* _PROBLEM_: Span requested from the data below: the line with "Collapse the 客服幻灯 sidebar section" through the line with "Where should I", both included. Give only these lines again, exactly, and leave every picture out.

* _LISTED ENTRIES_:
»»

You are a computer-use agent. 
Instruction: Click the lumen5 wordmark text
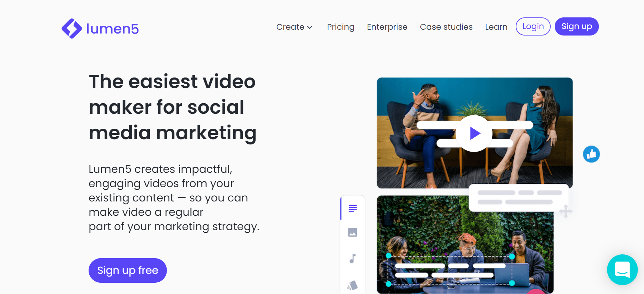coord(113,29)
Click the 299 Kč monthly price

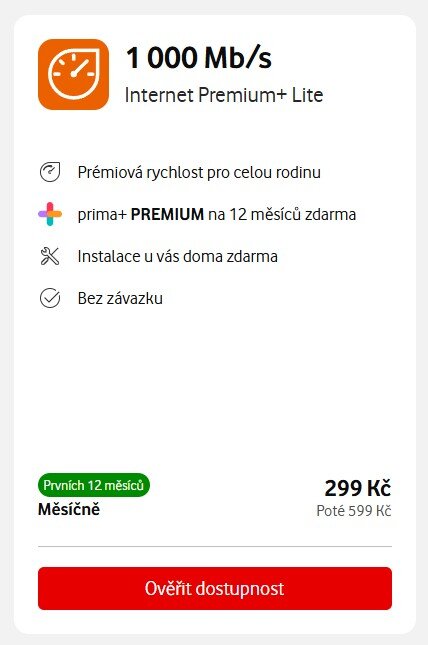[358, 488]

««
»»

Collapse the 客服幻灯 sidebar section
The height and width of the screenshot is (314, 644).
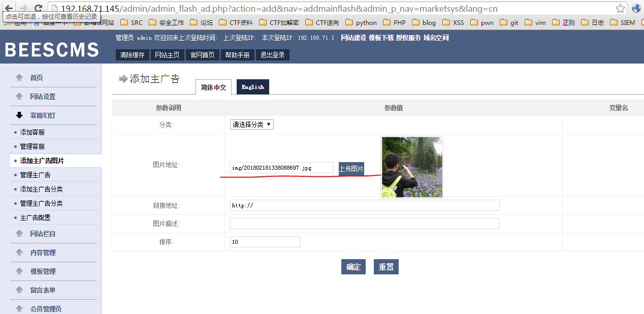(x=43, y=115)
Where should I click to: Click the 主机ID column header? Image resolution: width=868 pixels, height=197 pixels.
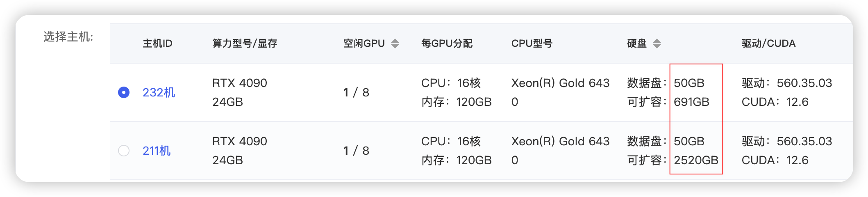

««

* _EXERCISE SOLUTION_:
Collapse the 客服幻灯 sidebar section
The height and width of the screenshot is (314, 644).
(x=43, y=115)
Where should I click to: Click the 主机ID column header? Image resolution: width=868 pixels, height=197 pixels.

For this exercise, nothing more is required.